- [Exercise details] Recast everything in the material below, from the line containing "Given: Open the ... more options menu" down to the line containing "Looking at the screenshot, I should coord(220,4).", as a JSON list of strings with one string per line. Skip blank lines and leave the pictures out.
— Start of Input rows —
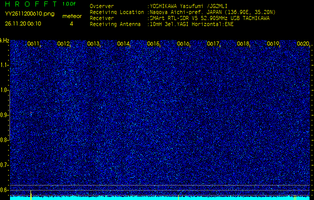Select the 0615 time marker
Screen dimensions: 314x200
click(x=153, y=44)
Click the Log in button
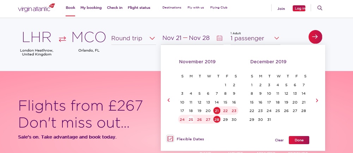353x153 pixels. 299,8
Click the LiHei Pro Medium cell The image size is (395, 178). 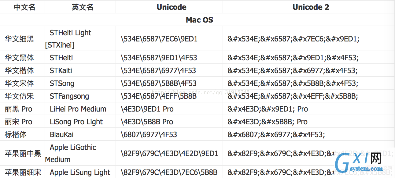[x=80, y=109]
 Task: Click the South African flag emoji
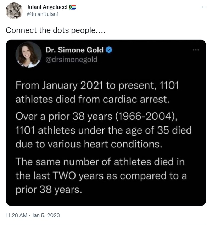coord(72,7)

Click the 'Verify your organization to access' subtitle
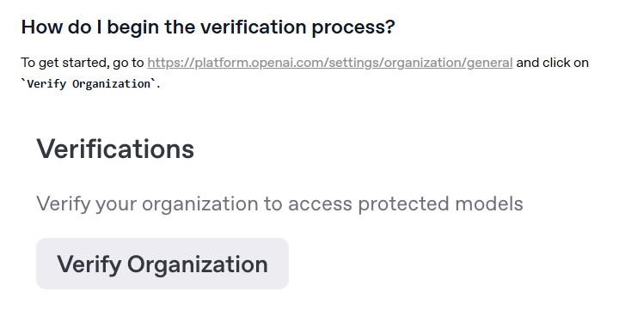tap(279, 204)
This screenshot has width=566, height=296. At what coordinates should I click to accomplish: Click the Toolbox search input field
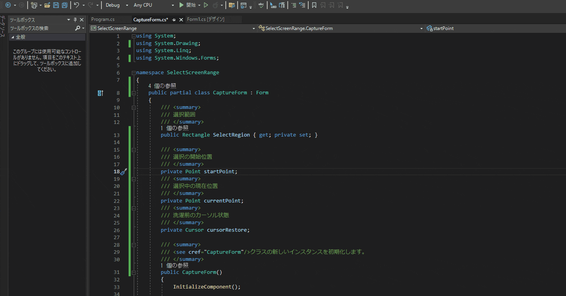(39, 28)
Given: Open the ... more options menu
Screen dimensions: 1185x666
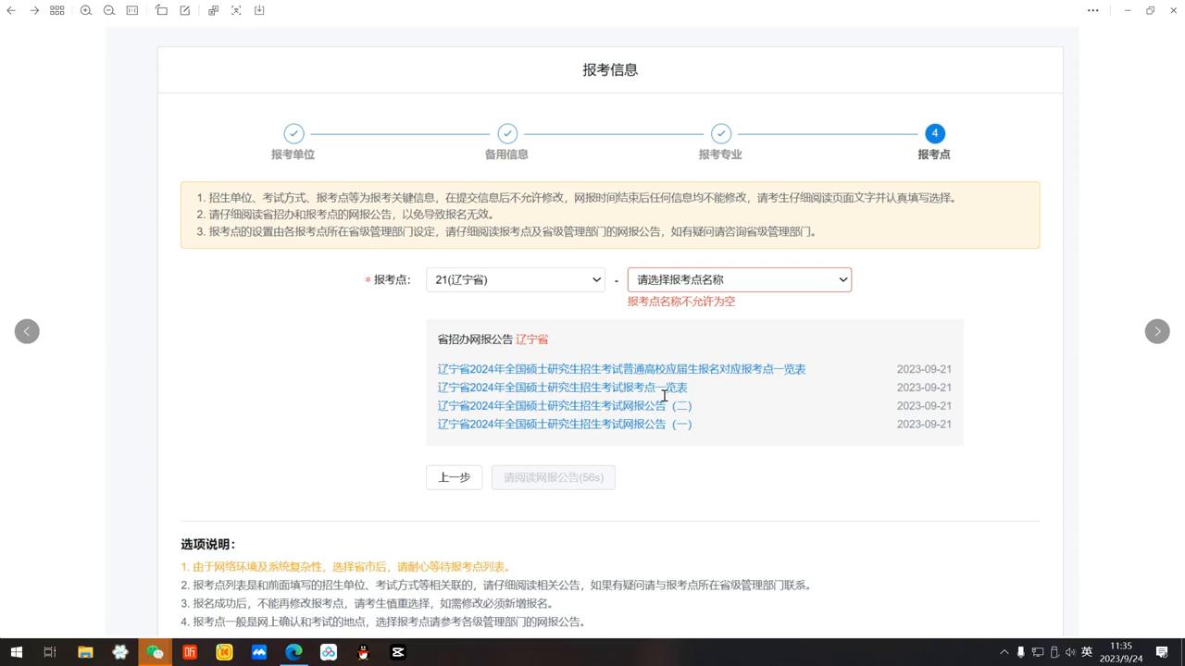Looking at the screenshot, I should [1092, 10].
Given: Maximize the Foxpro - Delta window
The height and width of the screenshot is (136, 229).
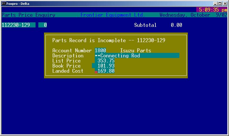Looking at the screenshot, I should coord(220,4).
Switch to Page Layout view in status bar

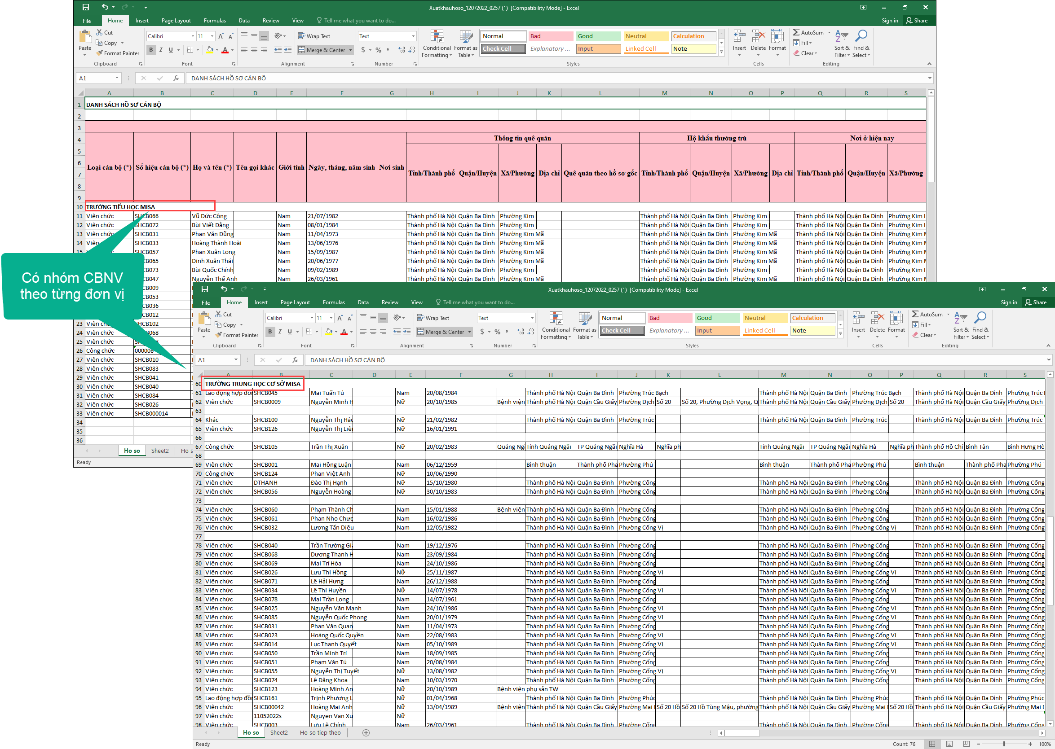[949, 744]
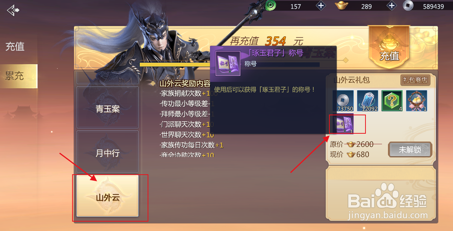Viewport: 453px width, 231px height.
Task: Add more green jade currency
Action: click(320, 6)
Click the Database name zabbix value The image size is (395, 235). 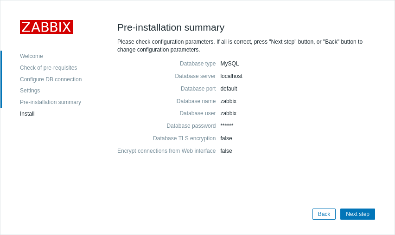point(228,101)

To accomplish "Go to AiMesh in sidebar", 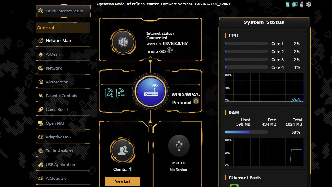I will pos(53,54).
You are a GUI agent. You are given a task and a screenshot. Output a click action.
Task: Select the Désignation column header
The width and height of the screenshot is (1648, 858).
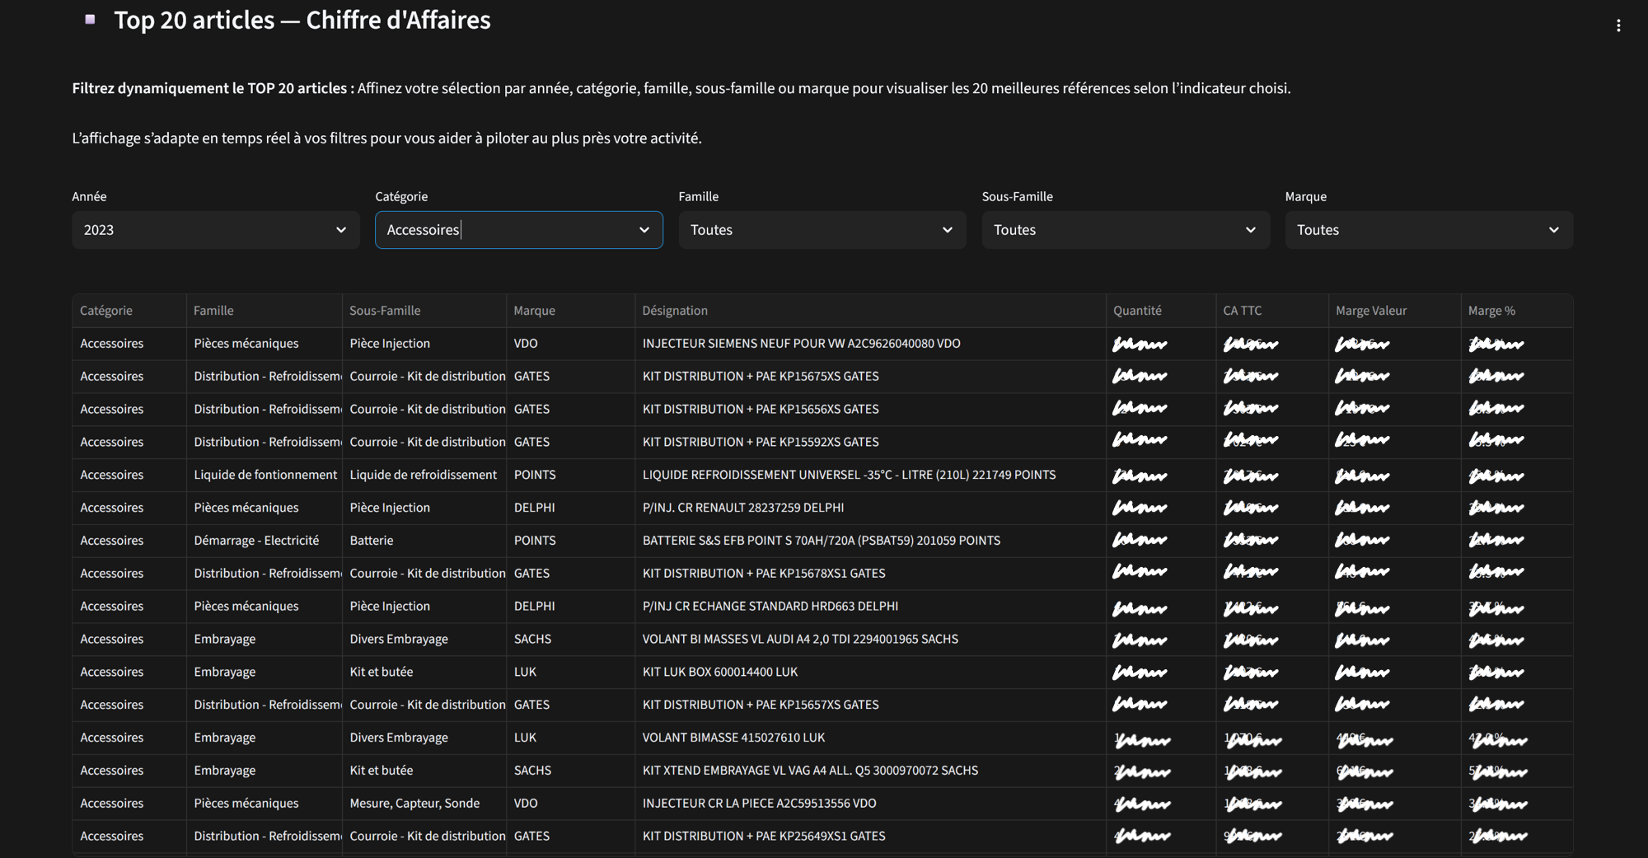(x=675, y=311)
— End of Input rows —
- [Finished task]
[
  "Given: Open the ... more options menu",
  "Screen dimensions: 1185x666",
  "Looking at the screenshot, I should [1092, 10].",
  "Given: Maximize the Foxpro - Delta window",
  "The height and width of the screenshot is (136, 229).",
  "Looking at the screenshot, I should coord(220,4)."
]